O SUS foi idealizado no Brasil em um momento em que a saúde pública era voltada apenas a pessoas assalariadas, seus dependentes e que contribuíam com o Instituto Nacional de Previdência Social (INPS). A população mais carente ou sem carteira de trabalho assinada não tinha direito à assistência. Diante desse contexto, em 1986, o movimento sanitarista brasileiro passou a desenhar como seria o sistema de saúde público ideal para o país.
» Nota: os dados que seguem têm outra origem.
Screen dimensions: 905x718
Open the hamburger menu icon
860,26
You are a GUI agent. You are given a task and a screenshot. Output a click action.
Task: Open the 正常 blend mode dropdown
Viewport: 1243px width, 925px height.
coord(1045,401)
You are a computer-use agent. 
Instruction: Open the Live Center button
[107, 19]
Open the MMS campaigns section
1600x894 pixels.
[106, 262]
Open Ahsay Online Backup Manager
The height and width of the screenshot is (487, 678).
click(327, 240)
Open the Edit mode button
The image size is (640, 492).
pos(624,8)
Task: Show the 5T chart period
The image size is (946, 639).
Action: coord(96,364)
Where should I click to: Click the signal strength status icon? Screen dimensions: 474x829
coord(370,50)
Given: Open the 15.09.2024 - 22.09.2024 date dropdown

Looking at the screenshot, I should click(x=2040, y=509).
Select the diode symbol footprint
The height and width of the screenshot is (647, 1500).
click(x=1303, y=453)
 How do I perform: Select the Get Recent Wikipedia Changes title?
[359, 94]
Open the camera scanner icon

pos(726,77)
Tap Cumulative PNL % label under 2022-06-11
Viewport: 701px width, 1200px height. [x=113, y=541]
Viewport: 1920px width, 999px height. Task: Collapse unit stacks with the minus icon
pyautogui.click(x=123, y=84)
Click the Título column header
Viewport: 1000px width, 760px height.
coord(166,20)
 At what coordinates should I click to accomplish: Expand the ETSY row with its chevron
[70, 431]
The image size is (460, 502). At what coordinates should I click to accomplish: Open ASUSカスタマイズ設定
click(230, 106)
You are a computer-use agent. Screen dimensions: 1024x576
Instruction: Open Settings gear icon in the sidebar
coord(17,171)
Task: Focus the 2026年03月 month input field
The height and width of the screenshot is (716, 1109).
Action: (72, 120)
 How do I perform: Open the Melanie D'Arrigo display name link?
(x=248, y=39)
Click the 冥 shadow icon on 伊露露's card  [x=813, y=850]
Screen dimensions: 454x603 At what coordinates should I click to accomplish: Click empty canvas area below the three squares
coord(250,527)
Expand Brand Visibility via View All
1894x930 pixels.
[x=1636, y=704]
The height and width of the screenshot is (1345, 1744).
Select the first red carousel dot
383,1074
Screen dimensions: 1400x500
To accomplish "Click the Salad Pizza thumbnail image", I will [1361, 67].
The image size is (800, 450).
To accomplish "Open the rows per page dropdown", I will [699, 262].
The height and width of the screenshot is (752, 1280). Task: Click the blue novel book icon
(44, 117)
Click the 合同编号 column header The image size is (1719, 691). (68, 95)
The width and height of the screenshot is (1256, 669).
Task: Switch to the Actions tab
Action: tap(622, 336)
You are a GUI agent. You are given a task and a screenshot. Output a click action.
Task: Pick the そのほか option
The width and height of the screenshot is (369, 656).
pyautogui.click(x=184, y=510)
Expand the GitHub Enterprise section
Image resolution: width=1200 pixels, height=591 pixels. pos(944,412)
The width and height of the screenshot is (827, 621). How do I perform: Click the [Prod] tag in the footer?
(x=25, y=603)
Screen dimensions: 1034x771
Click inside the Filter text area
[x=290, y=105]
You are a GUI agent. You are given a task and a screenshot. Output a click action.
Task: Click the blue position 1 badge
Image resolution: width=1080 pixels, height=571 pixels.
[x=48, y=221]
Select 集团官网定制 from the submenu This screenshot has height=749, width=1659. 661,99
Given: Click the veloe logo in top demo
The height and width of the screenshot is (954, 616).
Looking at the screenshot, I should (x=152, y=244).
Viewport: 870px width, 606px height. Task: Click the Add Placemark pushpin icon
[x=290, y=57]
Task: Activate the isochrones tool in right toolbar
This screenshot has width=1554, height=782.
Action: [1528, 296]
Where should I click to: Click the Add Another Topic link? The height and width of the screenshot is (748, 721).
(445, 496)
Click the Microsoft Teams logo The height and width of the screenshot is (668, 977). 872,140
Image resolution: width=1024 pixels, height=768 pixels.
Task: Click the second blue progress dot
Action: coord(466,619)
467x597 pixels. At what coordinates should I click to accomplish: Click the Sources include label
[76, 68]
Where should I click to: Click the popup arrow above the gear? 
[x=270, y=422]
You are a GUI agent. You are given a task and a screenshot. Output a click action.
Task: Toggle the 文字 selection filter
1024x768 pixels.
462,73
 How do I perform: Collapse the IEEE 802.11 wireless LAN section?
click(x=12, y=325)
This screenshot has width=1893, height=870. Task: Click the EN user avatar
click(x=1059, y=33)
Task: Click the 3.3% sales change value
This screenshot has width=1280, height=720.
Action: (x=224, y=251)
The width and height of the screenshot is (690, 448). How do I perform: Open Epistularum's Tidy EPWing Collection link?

O sistema baseado em princípios como a equidade (para que todas as pessoas tenham acesso aos serviços, independentemente de suas condições), integralidade (que atenda as pessoas respeitando diferenças biológicas, sociais, econômicas e espirituais), universalidade (para todos), descentralização (com serviços o mais próximo possível dos usuários) e controle social (com participação dos usuários em seu processo de construção) foi descrito na Constituição Federal de 1988 e passou a funcionar em 1990.

Para o enfermeiro Paulo de Oliveira Perna, professor da Universidade Federal do Paraná (UFPR), o SUS trouxe avanços significativos para os brasileiros. “Entre os aspectos positivos, gostaria de ressaltar a implantação efetiva da atenção básica no Brasil, que antes praticamente não existia. Quando os municípios passam a incluir como sua responsabilidade a assistência à saúde, milhões de brasileiros, que antes pouca oportunidade tinham de chegar a um serviço de saúde, passaram a tê-la”, diz Perna, que é militante do movimento sanitário brasileiro.

Perna lembra que o SUS é um dos modelos de política pública de saúde mais bem acabados no mundo, assemelhando-se a sistemas adotados na Inglaterra, Canadá, França e Suécia. “A grande diferença do SUS com esses países é que, por lá, há muito mais recursos financeiros à disposição do que por aqui. E nesses países também vemos propostas para mudar ou flexibilizar seus sistemas de saúde”, afirma.

“O Brasil está na vanguarda mundial, com um sistema público de saúde que tem, pelo menos em sua forma legal, as bases na solidariedade e justiça social. A maioria do povo brasileiro depende integralmente desse sistema e, sem ele, a calamidade social seria maior”, diz Perna.